What is Fine-Tuning?
Fine-Tuning is the process of further training a pre-trained AI model on a smaller, domain-specific dataset to adapt its behaviour, style, or knowledge for a particular task or context — without retraining the model from scratch.
Fine-Tuning: Full Explanation
Fine-tuning leverages a key property of large neural networks: the general capabilities learned during pre-training (language understanding, reasoning, code) transfer to new, specialised tasks when the model is given additional examples.
In the context of LLMs, fine-tuning typically means providing thousands of input-output pairs in your target domain — customer service conversations, legal document drafts, medical summaries — and training the model on these examples. The result is a model that generates outputs in the style, format, and domain of your training data.
Fine-tuning is distinct from prompt engineering (no model change) and RAG (no model change, just retrieval augmentation). Fine-tuning actually modifies the model's weights to embed new behaviours — which makes it more powerful for consistent style and format, but requires more investment to implement and maintain.
Key Facts About Fine-Tuning
- ✓Fine-tuning modifies the model itself; it is not just a prompting technique.
- ✓It is best suited for teaching consistent style, tone, format, or domain vocabulary — not factual knowledge.
- ✓For factual knowledge retrieval from specific documents, RAG is usually faster, cheaper, and more controllable.
- ✓Popular fine-tuning approaches include full fine-tuning, LoRA (Low-Rank Adaptation), and PEFT (Parameter-Efficient Fine-Tuning).
- ✓Fine-tuning requires a curated training dataset — typically 500 to 50,000 high-quality input-output examples.
- ✓OpenAI, Google, and Anthropic all offer fine-tuning APIs; open-source models (Llama 3, Mistral) can be fine-tuned on your own infrastructure.
How Fine-Tuning Works
Standard fine-tuning feeds your curated examples through the pre-trained model, calculates the difference between the model's output and the desired output, and updates the model's weights via backpropagation. This process is significantly faster and cheaper than pre-training because the model already has general language understanding.
LoRA (Low-Rank Adaptation) is the most popular efficient fine-tuning approach for large models. Instead of updating all model weights, LoRA trains small low-rank matrices that are added to the original weights. This reduces memory requirements by 10–100x and enables fine-tuning on consumer hardware.

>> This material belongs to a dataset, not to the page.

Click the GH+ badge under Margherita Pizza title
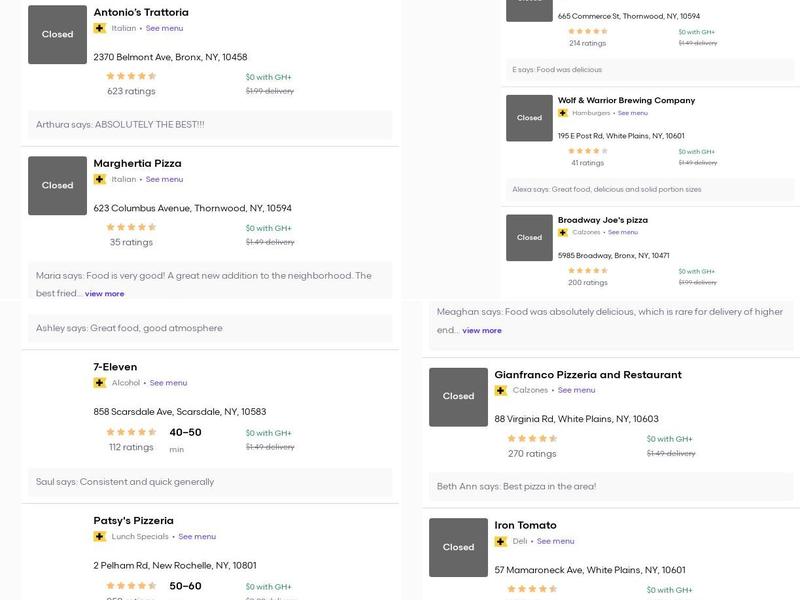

RLHF (Reinforcement Learning from Human Feedback) is a specific fine-tuning approach where human raters evaluate model outputs and the model is optimised to maximise human preference scores — this is how ChatGPT's helpfulness and safety properties were instilled.
Real-World Example: Healthcare & Pharma
A pharmaceutical company fine-tuned a base LLM on 3,000 examples of their medical affairs communications — drug benefit/risk summaries, HCP educational letters, and regulatory responses. The resulting model generates first drafts that match their house style, use correct medical terminology, and include appropriate disclaimer language. Medical writers estimate a 50% reduction in first-draft writing time.
Frequently Asked Questions
When should I choose fine-tuning over RAG?
Use fine-tuning when you want to change how the model behaves — its tone, style, format, or domain vocabulary. Use RAG when you want the model to answer questions from specific documents. Fine-tuning teaches patterns; RAG provides information. Many production systems use both.
How much data do I need to fine-tune an LLM?
Surprisingly little, for modern methods. LoRA fine-tuning can produce meaningful specialisation with 500–2,000 high-quality examples. For more significant behaviour change, 5,000–50,000 examples are typical. Quality matters more than quantity — poorly curated examples produce poor fine-tuned models.
Can I fine-tune GPT-4 or Claude?
OpenAI offers fine-tuning for GPT-3.5 and GPT-4o Mini via their API. Anthropic does not currently offer Claude fine-tuning. For access to fine-tuning on frontier models, open-source alternatives like Llama 3, Mistral, and Qwen are popular because they can be fine-tuned on your own infrastructure.
Does fine-tuning cause hallucination?
Poorly curated training data can increase hallucination if it contains inaccuracies or contradictions. Well-curated fine-tuning data does not increase hallucination rates. For applications where factual accuracy is critical, combining fine-tuning (for style) with RAG (for facts) is best practice.